Excerpt: Begin

LONDON: A British-Australian national imprisoned in Iran has reportedly suffered beatings and been drugged by guards.
Dr. Kylie Moore-Gilbert, an expert in Islamic studies at the University of Melbourne in Australia, and who was educated at Cambridge University, has been incarcerated at Evin Prison, north of Tehran, since she was arrested on charges of espionage after attending a conference in Iran in 2018.
Thought to be the only non-Iranian dual-national currently imprisoned by the regime, Moore-Gilbert, who does not speak Farsi, has formed a choir of fellow inmates that hum together while working in the prison kitchens, or while in their cells, to keep spirits up and to defy prison authorities.
Having revealed in letters smuggled from the prison that Iranian intelligence had tried to persuade her to become a spy for Tehran to secure her release, it emerged that she had also been trying to communicate with fellow female inmates, who are often threatened with rape and death while incarcerated, offering them support and urging them not to succumb to intimidation.

Excerpt: End
Record set: Begin

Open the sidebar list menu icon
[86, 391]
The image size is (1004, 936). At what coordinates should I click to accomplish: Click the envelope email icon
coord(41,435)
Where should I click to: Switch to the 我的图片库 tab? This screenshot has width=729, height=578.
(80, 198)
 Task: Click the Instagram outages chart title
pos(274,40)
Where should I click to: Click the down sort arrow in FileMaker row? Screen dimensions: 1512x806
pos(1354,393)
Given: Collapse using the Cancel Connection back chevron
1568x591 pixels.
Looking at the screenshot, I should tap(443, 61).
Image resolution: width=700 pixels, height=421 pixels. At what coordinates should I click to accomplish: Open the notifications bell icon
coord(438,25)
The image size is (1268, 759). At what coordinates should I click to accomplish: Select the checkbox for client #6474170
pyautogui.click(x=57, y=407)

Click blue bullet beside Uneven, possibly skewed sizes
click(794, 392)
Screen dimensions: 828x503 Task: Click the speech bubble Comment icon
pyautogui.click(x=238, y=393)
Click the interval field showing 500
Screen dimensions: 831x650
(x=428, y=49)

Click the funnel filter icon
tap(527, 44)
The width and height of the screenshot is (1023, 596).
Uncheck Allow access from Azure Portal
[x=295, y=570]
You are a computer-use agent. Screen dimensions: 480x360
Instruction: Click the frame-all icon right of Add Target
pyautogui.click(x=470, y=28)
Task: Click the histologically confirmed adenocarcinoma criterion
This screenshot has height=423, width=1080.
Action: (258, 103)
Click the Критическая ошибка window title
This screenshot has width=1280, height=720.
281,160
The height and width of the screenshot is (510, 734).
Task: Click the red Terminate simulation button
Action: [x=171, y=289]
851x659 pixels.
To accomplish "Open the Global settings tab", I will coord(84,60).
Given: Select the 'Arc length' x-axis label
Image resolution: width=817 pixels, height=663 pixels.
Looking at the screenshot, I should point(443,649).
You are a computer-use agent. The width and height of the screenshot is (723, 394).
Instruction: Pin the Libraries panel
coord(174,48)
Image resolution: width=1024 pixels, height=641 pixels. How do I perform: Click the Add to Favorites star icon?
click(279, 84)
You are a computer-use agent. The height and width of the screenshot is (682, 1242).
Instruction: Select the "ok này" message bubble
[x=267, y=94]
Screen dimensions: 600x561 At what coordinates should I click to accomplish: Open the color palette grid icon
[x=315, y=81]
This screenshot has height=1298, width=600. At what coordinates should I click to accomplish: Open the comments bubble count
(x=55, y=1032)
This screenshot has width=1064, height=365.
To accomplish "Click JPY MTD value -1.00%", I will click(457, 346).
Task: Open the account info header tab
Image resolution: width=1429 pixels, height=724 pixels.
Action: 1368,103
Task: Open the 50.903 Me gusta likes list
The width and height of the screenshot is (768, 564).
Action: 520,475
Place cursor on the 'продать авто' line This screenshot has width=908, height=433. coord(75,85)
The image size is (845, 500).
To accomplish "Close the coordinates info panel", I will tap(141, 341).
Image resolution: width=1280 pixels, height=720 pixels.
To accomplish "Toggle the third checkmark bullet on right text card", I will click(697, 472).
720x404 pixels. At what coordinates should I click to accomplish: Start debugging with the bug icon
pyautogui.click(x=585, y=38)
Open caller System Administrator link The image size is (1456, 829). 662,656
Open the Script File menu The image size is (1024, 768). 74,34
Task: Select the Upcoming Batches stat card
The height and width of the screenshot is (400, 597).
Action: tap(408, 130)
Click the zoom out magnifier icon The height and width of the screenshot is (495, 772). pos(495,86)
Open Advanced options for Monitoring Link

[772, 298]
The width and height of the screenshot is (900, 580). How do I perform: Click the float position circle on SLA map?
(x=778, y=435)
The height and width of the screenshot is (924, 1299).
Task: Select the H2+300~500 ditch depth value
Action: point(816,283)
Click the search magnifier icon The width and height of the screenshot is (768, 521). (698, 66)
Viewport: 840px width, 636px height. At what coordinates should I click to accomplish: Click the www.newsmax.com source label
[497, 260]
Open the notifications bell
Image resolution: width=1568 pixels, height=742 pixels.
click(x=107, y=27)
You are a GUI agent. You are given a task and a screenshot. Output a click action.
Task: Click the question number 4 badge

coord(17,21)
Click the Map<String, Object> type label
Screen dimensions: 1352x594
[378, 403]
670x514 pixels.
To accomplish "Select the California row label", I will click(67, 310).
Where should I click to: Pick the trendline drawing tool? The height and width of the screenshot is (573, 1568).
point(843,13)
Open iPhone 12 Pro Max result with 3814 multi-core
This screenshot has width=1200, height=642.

Record set: End

[Problems to work on]
a - Decide whether each statement agrees with the news report about the academic imprisoned in Iran. Answer yes or no for each, and quote the deciding words of the report.
(i) Moore-Gilbert speaks Farsi.
(ii) She was arrested after attending a conference in Iran in 2018.
(iii) She was educated at the University of Melbourne.
b - According to the news report about the academic imprisoned in Iran, where is Evin Prison located?
c - Continue the news report about the British-Australian academic imprisoned in Iran from its last sentence.

[Outputs for the tasks]
a -
(i) No: "who does not speak Farsi"
(ii) Yes: "arrested on charges of espionage after attending a conference in Iran in 2018"
(iii) No: "who was educated at Cambridge University"

b - Evin Prison is north of Tehran.

c -
One source close to her family told British newspaper The Times: “She got huge respect from other prisoners for being so inventive in her defiance.”
But for her troubles, it has been claimed that Moore-Gilbert has suffered serious physical mistreatment at the hands of guards, and may have been drugged at the behest of Evin’s governor in an effort to make her “compliant.”
Another source told The Times that she had been seen receiving medical treatment for injuries to her hands and arms, and had severe bruising across her body.
The source added that Moore-Gilbert had appeared weak and incoherent, and described her as seeming “comatose.”
The use of drugs in the Iranian prison system to control prisoner behavior is thought to be commonplace, with most inmates only given access to foods such as bread and rice, and fresh fruits and vegetables hard to come by.
Richard Ratcliffe, husband of British-Iranian Nazanin Zaghari-Ratcliffe, said Moore-Gilbert “is being kept in solitary (confinement) at a level of abuse that’s egregious, and the fact that the Iranian authorities are getting away with it is something that has shocked all the Iranian activists we’ve worked with.”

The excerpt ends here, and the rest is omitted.